**Problem to solve**. Pull out every line of the data below that contains the word "screenshot", matching its case exactly.

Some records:
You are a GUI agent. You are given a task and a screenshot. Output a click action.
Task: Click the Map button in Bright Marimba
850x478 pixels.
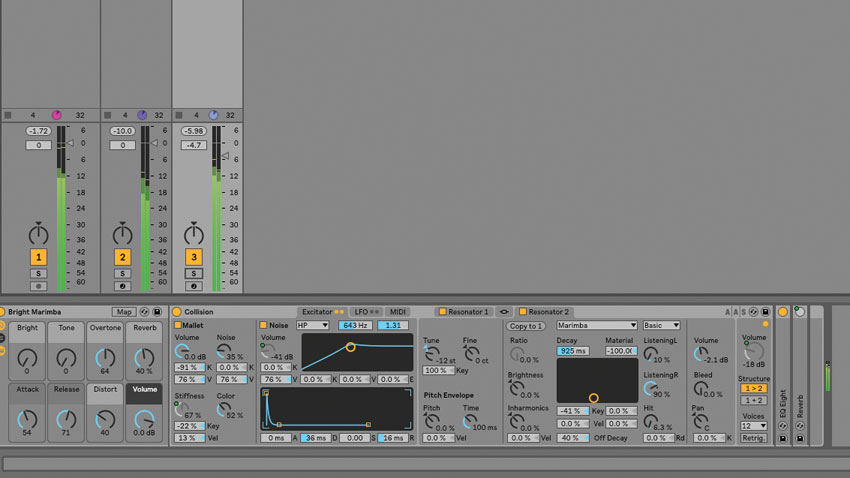click(124, 312)
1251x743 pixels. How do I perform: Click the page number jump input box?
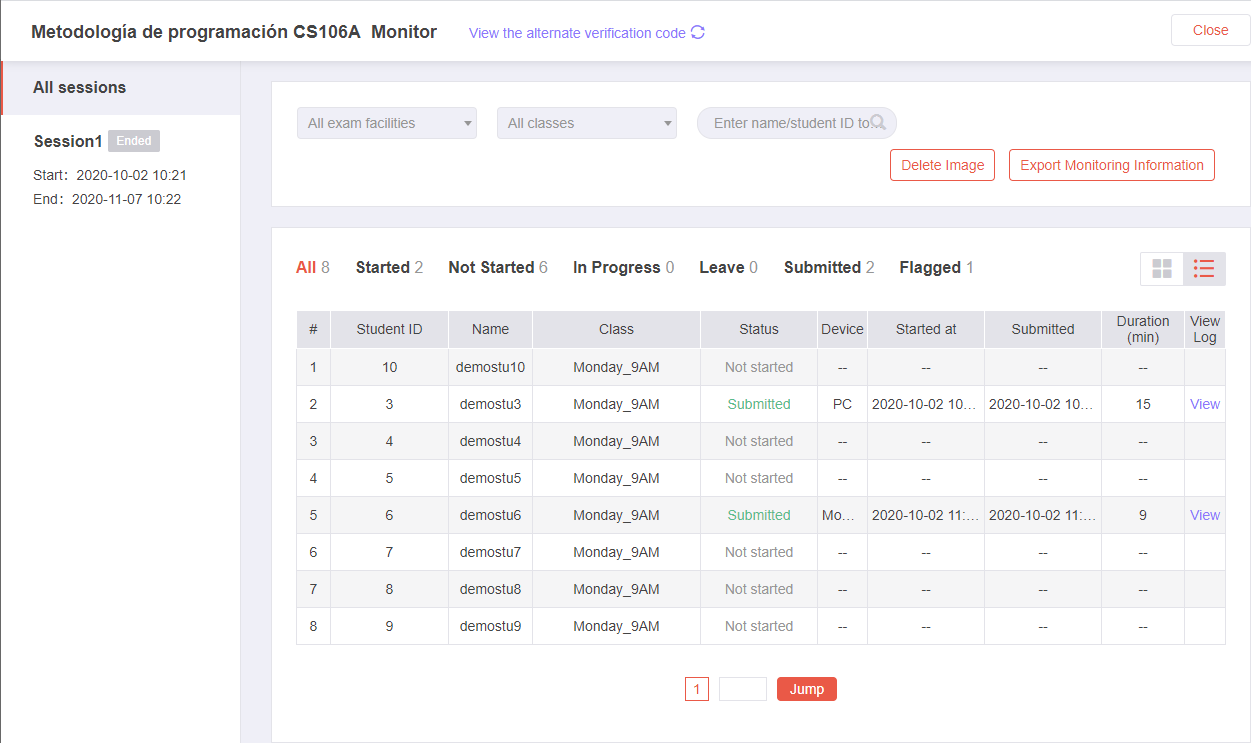point(743,689)
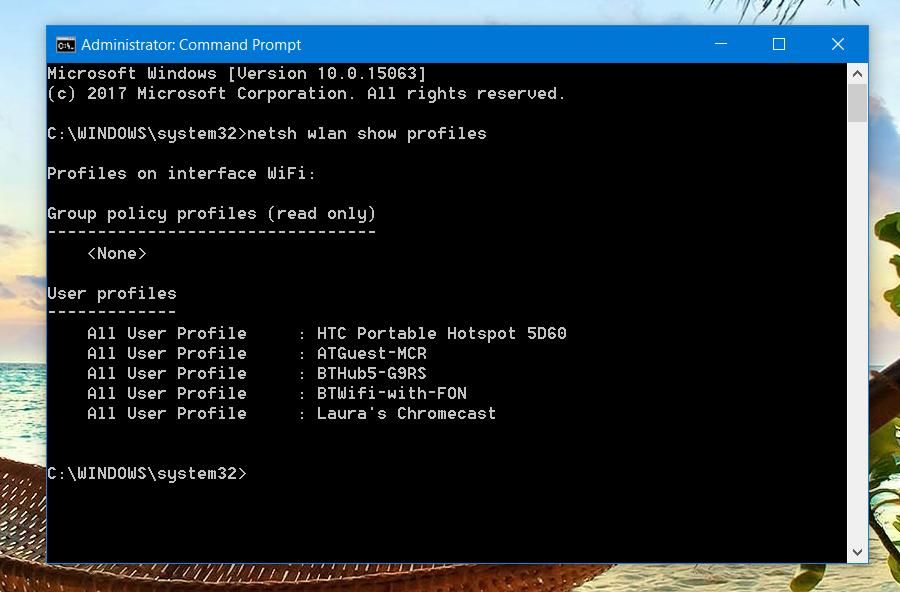Click the empty scrollbar track below the thumb
Viewport: 900px width, 592px height.
pyautogui.click(x=857, y=330)
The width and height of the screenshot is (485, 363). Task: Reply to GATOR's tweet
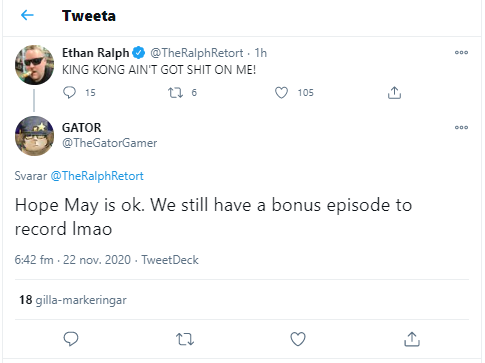(71, 339)
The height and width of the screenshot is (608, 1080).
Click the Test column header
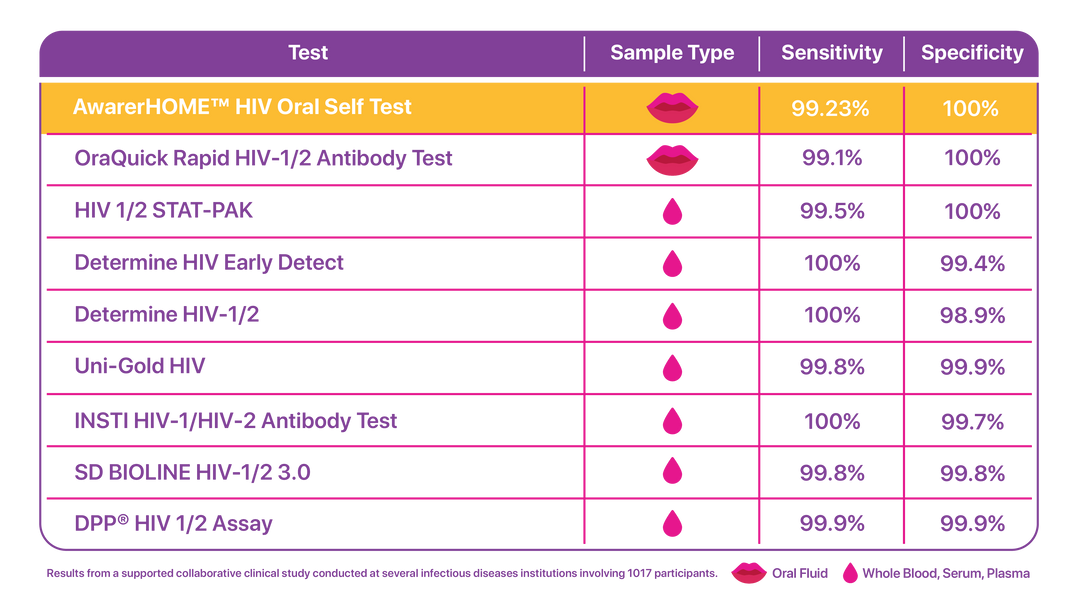click(x=308, y=53)
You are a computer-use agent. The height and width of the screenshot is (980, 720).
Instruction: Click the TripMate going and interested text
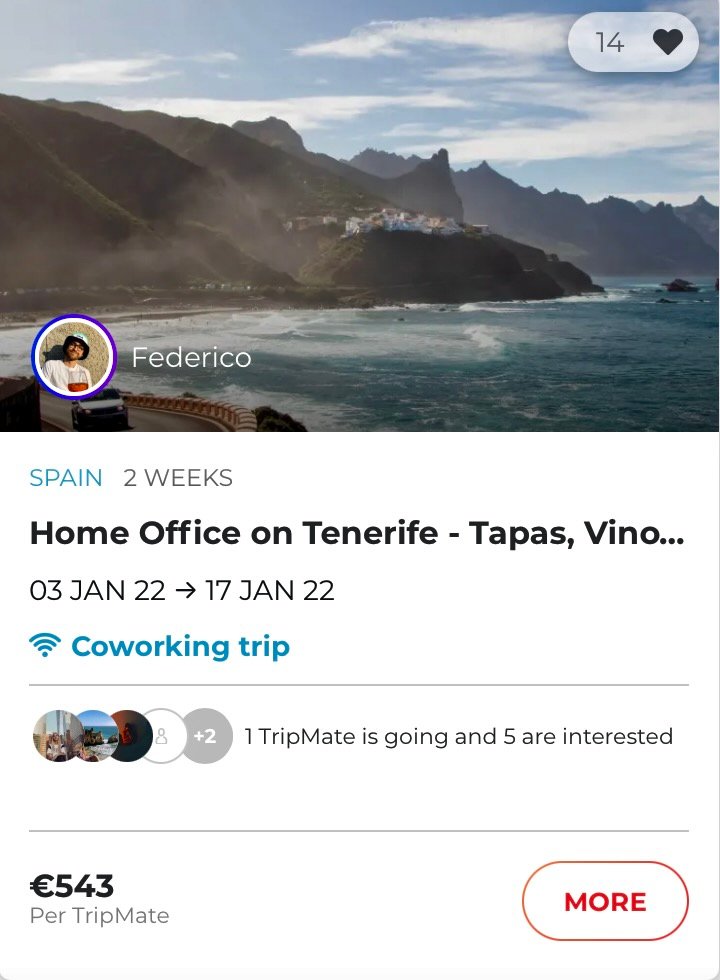459,736
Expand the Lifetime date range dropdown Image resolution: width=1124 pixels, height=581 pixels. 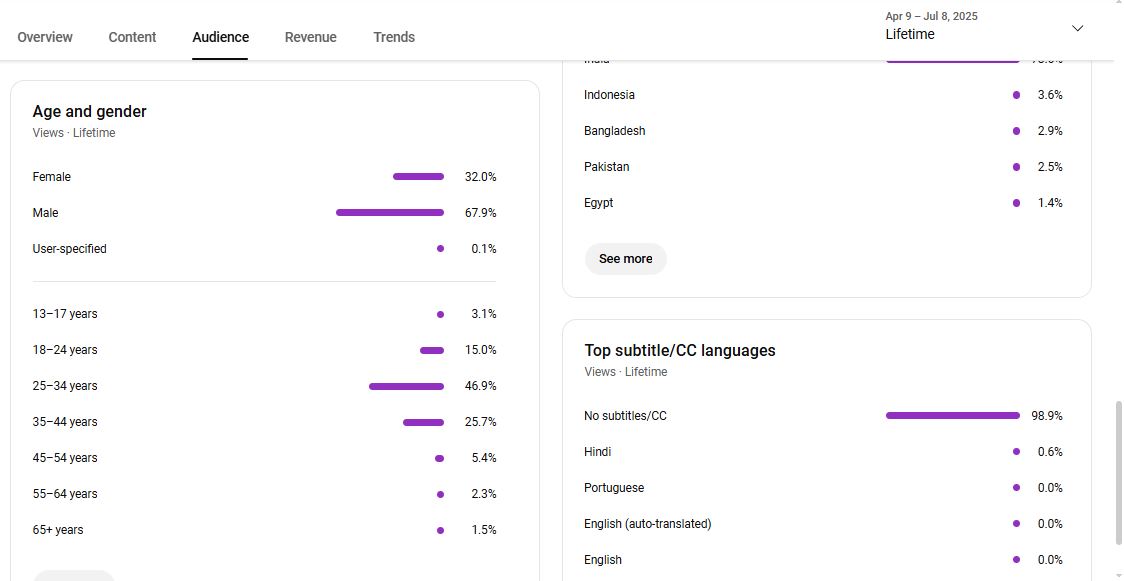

**Problem solution**.
You are a GUI agent. You are given a task and a screenshot. Output a click action.
The width and height of the screenshot is (485, 363). Task: Reply to GATOR's tweet
The height and width of the screenshot is (608, 1080).
You are a computer-use agent. The height and width of the screenshot is (980, 720).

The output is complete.